Austrália pelada: centenas mergulham nus no gelo pra festejar o inverno
Na Tasmânia, o frio é de rachar, mas os corpos são livres e o mergulho é pelado mesmo, sem dó nem calcinha

Australianos mergulham nus para celebrar o inverno
Frio do caralho, água quase virando gelo e centenas de australianos… pelados. Sim, completamente nus, sem cueca, sutiã ou dignidade térmica. É assim que a galera da Tasmânia resolveu comemorar o solstício de inverno — mergulhando em água com temperatura de -5°C, como se isso fosse um plano sensato.

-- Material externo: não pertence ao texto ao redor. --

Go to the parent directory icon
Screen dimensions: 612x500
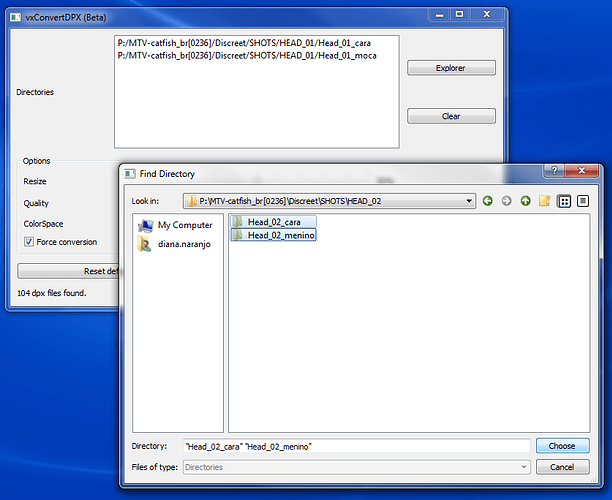pos(525,201)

O evento já virou tradição: todo ano, no dia mais curto do calendário, uma multidão de corpos pelados invade o mar gelado pra dar aquele mergulho simbólico e totalmente insano. É como se o réveillon brasileiro se encontrasse com uma crise de hipotermia e um culto pagão ao mamilo endurecido.
Não importa a idade, o formato do corpo ou a quantidade de pêlo pubiano: todo mundo tira a roupa e vai. Uns vão com coragem, outros com tremedeira e alguns com o cu mais apertado que o orçamento de fim de mês. Mas todos com o mesmo objetivo: celebrar a estação do frio com a bunda na água e o orgulho no alto.
As cenas são gloriosas: homens, mulheres, jovens, idosos, todos correndo pelados em direção ao mar como se o frio não existisse — ou como se já estivessem anestesiados de tanto arrepio. Mamilos que poderiam cortar vidro, bolas encolhidas até sumirem e muita pele branca que não vê sol desde o verão passado.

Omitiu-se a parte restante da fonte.